Man mag nun wie der Ortsvorsteher der Meinung sein, die alten Bäume sind wertlos und gehören weg. Ich gehe davon aus, dass er nicht auch so von Menschen denkt. Gerade die älteren Menschen mit ihrem reichen Erfahrungsschatz sind eine Bereicherung für unsere Gesellschaft, wir nutzen dies nur wenig. Damit sind sie wertvoll, auch wenn ihre körperliche Leistungsfähigkeit nachgelassen haben mag. So verhält es sich auch bei älteren und alten Obstbäumen: Sie sind eine Bereicherung für die Natur und die Artenvielfalt. Sie tragen damit zum kostenlosen Schutz der Nutzpflanzungen bei. Sie sind keineswegs nutz- und wertlos!

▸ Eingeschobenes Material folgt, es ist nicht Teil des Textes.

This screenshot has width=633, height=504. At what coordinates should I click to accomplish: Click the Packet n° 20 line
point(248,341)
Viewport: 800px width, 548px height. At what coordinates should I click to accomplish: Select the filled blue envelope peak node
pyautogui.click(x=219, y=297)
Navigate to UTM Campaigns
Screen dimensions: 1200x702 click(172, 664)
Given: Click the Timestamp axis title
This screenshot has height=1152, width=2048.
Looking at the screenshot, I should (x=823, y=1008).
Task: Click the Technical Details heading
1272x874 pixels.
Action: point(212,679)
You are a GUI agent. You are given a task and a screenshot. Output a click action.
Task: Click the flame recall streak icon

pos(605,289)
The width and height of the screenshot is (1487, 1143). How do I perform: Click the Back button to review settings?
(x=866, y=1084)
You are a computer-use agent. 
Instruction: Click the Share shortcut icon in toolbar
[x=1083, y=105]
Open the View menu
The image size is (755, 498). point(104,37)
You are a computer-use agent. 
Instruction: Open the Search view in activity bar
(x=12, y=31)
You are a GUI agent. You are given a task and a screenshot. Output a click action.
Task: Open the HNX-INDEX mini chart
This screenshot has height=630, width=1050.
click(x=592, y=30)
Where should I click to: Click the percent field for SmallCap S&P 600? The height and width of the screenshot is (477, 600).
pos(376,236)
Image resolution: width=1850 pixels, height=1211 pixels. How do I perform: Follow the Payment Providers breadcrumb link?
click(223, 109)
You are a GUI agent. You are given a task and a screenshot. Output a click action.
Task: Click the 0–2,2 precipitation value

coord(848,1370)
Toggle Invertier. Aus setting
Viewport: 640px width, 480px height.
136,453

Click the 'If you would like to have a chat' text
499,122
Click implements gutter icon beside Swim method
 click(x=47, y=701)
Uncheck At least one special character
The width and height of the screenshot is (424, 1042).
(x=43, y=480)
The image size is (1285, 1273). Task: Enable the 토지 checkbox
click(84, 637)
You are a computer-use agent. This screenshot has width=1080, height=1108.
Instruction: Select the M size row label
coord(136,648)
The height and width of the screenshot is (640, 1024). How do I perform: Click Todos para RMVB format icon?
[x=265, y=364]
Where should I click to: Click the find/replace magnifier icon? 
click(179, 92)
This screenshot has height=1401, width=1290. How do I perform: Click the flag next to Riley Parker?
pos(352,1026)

Auch der Vorschlag der Gutachter, mit 4 Nistkästen sei ein Ausgleich für entfallende Nisthöhlen zu schaffen, ist eindeutig vom Sparsamkeitsgedanken des Auftraggebers beflügelt. Gerade die bedrohten Fledermausarten nehmen Nisthöhlen nicht ohne Weiteres an. Man kennt bis heute die Kriterien, nach denen sich eine Fledermaus entscheidet, nicht. Daher sind deutlich mehr Nisthöhlen und-Kästen anzubringen. Auch ein Hinweis auf Artenschutz an Gebäuden wäre wünschenswert.

Zusammenfassend: Der NABU kann nur empfehlen, diesen Bebauungsplan abzulehnen, ggf. die Planunterlagen zu überarbeiten und qualitativ deutlich zu verbessern, weil

  • erhebliche Geruchsbelästigungen zu erwarten sind
  • gegen Gebot des sparsamen Umgangs mit dem Boden nicht eingehalten wird
  • das Baugebiet die Ziele für das Klima und den Artenschutz nicht aufgreift und damit
  • nicht nachhaltig ist
  • ein vollwertiger Ausgleich für die entfallenden Obstbäume nicht gegeben ist
  • eine Beeinträchtigung der benachbarten landwirtschaftlichen Betriebe nicht ausgeschlossen ist.

Was könnte man sonst mit dem Grundstück machen? Sie eignet sich zum Pflanzen junger Obstbäume z.B. als Ausgleich für wegfallende Streuobstbäume bei Baumaßnahmen in Behla. Damit bliebe dann auch ein Fleck für Erholung in der Landschaft erhalten.